Emile Gallé est idéaliste engagé dans l'art comme dans la vie ; et l'on ne peut dissocier ses oeuvres majeures des généreuses convictions qui les ont suscitées avec une impérieuse nécessité. Déjà en 1889, la Table des aïeux affirmait bien haut que "le Rhin sépare des Gaules toute la Germanie", et que l'Alsace et la Lorraine tenaient "au cœur de France". En 1900, Gallé profite également de sa participation à l'Exposition Universelle qui voit affluer à Paris des millions de visiteurs français et étrangers, pour proclamer ses certitudes et son indignation. Ce n'est plus le patriote blessé qui témoigne.
C'est l'humaniste indigné qui interpelle les puissances occidentales dont l'attentisme a permis au sultan Abdul Hamid de massacrer impunément les Arméniens soumis à l'Empire ottoman. Il n'est pas inutile de rappeler des faits historiques qui conservaient pour les contemporains de Gallé une évidente actualité.
Ayant en 1894 isolé du monde extérieur les provinces arméniennes, le sinistre "Sultan rouge" organise le génocide et la guerre sainte. Avec l'aide des tribus kurdes qui terrorisent les paysans et des bataillons hamidié, véritables escadrons de la mort, Abdul Hamid décime les populations civiles et arme des bandes de Turcs fanatisés, les impitoyables "bachibozouks", avides de viols et de pillages. Pour sensibiliser l'opinion internationale, la résistance arménienne tente, en août 1896, une action spectaculaire : l'occupation de la banque ottomane de Constantinople, premier établissement financier de l'Orient. Les ambassadeurs sont unanimes pour demander l'évacuation et des promesses de réformes qui ne viendront pas. Malgré les manifestations de protestation qui ont lieu dans toute les capitales européennes, la répression est sanglante et le bilan terrifiant : 150 000 morts dont un tiers de froid et de faim, 100 000 Arméniens contraints à l'exil et 40 000 à la conversion forcée... Trois ans après le drame, Emile Gallé prouve qu'il n'a oublié ni les victimes ni les coupables. Mais encore faut-il savoir décrypter ses intentions.

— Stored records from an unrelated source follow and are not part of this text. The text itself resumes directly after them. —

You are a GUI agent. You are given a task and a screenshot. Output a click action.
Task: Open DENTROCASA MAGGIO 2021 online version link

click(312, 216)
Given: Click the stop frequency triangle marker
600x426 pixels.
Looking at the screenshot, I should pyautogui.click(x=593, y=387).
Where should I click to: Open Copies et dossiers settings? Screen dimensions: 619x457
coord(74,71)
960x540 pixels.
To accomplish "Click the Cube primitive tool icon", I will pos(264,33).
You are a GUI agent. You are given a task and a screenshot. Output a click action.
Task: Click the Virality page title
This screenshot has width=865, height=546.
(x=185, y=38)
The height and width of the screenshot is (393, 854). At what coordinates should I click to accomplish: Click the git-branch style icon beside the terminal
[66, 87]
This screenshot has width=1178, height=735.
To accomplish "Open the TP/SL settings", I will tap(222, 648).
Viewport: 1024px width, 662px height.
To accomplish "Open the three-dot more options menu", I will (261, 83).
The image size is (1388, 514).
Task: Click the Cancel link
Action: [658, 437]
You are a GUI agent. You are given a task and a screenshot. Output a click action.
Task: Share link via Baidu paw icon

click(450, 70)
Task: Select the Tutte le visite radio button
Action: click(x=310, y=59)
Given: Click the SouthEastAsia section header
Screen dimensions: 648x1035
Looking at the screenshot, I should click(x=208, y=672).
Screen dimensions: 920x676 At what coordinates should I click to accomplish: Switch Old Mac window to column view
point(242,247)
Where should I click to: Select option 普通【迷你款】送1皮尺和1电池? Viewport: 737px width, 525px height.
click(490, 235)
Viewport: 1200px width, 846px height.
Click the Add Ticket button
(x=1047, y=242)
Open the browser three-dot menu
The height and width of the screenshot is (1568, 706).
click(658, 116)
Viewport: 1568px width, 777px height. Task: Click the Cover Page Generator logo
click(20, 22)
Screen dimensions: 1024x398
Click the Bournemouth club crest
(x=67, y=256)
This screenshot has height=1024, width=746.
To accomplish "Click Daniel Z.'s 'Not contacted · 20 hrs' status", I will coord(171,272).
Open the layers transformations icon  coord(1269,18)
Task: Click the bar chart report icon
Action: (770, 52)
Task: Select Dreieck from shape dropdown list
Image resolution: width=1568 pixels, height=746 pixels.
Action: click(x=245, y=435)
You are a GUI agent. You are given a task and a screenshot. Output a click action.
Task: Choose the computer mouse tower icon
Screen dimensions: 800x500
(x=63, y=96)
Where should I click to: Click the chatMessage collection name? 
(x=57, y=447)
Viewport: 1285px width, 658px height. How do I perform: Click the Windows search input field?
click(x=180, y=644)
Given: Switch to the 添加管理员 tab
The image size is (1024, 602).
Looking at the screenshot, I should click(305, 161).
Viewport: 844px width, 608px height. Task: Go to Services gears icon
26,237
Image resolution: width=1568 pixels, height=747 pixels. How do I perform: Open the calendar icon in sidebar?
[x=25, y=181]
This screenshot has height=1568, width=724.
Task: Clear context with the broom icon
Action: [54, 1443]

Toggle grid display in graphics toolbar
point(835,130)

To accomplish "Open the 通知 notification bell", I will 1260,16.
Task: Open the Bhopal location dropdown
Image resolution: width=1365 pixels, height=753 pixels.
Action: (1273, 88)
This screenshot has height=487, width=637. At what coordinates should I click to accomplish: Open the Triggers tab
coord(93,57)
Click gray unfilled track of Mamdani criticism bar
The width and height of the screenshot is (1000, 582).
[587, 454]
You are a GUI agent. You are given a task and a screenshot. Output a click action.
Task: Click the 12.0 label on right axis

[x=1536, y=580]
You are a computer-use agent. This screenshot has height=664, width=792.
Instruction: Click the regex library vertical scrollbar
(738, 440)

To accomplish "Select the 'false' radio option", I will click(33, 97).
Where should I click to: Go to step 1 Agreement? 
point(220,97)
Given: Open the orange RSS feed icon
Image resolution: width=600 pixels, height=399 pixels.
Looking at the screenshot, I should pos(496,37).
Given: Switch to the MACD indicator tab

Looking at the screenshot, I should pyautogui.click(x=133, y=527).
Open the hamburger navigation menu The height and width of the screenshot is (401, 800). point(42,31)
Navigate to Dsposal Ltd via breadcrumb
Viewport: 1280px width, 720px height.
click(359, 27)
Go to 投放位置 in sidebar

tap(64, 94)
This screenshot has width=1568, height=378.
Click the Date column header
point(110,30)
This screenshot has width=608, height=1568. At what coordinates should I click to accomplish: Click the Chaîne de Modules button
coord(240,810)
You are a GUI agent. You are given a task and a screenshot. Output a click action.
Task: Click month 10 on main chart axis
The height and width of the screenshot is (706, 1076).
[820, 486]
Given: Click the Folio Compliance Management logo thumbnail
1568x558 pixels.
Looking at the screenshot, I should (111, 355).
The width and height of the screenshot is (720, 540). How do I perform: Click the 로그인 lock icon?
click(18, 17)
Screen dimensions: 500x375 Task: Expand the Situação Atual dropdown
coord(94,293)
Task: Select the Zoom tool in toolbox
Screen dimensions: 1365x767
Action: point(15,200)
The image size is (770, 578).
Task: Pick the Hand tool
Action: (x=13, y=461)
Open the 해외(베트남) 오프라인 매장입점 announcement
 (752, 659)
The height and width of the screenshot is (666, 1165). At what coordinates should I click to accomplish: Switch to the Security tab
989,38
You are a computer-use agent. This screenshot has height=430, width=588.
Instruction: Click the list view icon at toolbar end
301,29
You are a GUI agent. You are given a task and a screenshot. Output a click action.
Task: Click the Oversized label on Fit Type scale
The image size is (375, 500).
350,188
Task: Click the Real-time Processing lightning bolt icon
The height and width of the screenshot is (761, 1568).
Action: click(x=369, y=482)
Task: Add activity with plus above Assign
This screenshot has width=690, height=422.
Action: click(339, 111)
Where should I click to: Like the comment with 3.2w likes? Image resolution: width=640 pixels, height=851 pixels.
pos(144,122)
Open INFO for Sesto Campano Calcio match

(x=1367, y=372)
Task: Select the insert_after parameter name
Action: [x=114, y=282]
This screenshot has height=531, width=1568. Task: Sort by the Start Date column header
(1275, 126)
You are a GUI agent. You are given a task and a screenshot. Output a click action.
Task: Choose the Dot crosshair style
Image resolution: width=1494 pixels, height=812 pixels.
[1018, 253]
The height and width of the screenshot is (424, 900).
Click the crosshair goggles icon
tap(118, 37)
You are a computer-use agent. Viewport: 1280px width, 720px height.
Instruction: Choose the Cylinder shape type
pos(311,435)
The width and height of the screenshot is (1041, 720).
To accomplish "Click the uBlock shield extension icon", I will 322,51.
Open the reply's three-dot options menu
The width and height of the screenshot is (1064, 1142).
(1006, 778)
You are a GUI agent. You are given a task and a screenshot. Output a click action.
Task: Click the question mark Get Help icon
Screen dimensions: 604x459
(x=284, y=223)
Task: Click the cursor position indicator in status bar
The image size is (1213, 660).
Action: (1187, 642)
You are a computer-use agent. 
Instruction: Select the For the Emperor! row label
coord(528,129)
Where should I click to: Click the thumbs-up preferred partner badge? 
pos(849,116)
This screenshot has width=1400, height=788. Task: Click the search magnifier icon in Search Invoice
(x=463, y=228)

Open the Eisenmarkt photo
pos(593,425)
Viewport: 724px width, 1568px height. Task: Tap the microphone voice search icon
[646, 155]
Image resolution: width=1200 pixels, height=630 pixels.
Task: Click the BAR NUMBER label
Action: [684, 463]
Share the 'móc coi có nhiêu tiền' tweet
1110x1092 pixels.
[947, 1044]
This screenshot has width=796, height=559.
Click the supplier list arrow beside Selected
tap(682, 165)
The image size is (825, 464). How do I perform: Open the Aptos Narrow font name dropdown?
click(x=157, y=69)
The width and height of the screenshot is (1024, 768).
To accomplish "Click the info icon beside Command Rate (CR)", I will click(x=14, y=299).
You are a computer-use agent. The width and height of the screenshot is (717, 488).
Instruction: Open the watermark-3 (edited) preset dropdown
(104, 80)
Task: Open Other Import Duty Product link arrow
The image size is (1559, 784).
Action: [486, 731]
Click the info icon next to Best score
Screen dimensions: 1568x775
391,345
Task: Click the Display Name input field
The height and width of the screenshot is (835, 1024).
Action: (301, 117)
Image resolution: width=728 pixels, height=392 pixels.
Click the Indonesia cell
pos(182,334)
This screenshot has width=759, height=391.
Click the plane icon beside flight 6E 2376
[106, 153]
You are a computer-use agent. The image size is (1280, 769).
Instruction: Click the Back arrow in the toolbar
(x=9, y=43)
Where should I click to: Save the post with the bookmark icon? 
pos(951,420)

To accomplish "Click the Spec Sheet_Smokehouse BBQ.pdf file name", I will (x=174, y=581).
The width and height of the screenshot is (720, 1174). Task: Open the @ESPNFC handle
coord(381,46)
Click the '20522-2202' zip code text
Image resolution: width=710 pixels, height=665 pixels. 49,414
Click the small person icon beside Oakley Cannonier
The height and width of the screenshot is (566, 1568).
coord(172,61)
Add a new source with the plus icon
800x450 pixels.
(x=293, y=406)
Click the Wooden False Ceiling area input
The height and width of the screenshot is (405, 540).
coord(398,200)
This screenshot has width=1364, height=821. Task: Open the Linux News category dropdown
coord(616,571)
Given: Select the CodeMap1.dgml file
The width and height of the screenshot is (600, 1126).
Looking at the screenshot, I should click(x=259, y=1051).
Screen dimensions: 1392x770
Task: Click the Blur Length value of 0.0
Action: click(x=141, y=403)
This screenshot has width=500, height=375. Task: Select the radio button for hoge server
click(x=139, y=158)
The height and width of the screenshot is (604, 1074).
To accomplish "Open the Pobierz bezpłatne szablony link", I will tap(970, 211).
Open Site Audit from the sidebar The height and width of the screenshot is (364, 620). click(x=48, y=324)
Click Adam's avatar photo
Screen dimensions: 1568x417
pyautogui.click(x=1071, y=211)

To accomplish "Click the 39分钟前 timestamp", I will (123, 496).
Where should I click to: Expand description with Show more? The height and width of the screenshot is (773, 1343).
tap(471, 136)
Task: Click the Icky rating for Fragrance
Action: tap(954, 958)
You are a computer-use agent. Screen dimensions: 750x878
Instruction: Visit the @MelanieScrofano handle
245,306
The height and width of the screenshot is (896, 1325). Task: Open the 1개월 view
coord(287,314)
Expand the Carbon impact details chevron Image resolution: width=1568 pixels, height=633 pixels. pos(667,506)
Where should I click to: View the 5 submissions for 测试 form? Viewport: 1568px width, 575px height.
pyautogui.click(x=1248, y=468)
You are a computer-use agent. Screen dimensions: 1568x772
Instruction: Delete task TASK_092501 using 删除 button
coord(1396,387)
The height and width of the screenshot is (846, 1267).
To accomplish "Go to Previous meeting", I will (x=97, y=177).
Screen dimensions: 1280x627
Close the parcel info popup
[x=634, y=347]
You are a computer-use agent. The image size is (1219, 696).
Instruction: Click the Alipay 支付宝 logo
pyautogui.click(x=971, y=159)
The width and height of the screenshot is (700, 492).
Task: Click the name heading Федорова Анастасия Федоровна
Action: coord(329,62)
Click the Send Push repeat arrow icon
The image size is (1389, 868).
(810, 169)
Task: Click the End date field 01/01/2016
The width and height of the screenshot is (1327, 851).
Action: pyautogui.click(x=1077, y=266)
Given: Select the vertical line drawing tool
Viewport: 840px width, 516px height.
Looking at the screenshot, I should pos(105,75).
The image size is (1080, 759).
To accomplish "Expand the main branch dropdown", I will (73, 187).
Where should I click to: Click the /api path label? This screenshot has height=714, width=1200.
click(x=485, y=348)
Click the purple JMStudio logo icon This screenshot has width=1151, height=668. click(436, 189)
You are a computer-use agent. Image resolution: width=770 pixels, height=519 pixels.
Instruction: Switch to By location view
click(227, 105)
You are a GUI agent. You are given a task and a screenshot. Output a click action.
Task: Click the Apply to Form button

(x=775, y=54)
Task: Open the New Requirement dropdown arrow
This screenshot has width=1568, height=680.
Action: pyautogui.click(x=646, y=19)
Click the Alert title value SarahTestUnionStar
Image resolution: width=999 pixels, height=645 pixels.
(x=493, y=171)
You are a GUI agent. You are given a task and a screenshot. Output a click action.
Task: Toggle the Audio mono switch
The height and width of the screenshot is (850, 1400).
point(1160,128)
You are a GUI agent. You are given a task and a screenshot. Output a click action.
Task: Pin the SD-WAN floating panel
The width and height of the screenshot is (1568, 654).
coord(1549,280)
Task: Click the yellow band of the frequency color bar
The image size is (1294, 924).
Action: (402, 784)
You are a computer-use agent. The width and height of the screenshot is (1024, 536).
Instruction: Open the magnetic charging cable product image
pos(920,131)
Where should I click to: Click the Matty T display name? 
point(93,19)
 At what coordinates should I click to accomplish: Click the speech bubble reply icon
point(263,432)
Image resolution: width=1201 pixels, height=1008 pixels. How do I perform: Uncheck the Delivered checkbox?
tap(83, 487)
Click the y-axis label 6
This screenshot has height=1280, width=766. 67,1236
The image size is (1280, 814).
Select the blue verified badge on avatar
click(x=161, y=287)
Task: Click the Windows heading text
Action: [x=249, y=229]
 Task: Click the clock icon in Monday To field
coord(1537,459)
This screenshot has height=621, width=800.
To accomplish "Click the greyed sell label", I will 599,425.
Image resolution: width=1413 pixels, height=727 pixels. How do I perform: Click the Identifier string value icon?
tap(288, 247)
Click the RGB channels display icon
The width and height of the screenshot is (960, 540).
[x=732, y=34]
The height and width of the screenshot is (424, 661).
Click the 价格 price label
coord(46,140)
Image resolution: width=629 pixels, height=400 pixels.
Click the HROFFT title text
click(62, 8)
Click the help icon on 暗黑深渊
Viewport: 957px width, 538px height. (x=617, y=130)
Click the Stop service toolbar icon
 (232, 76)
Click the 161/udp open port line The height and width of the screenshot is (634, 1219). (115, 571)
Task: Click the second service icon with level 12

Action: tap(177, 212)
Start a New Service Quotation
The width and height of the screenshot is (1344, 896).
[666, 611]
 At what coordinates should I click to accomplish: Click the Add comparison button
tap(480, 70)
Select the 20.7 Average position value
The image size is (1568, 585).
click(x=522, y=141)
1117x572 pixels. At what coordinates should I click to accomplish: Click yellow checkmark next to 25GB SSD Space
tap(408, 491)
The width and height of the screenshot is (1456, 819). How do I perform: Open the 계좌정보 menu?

Par exemple la citation empruntée à Victor Hugo qui est gravée sous la ceinture, peut paraître sibylline. Mais si on la replace dans le contexte de La légende des siècles elle prend un sens évident ; le poème s'appelle Liberté ; il appartient au chapitre XXXIII intitulé "le cycle des tyrans" :
" Quand vous cadenassez sous un rideau de fer
Tous ces buveurs d'azur faits pour s'enivrer d'air,
Tous ces nageurs charmants de la lumière bleue,
Chardonneret, pinson, moineau franc, hochequeue,
Croyez-vous que le bec sanglant des passereaux
Ne touche pas l'homme en heurtant ses barreaux ?
Prenez garde à la sombre équité. Prenez garde."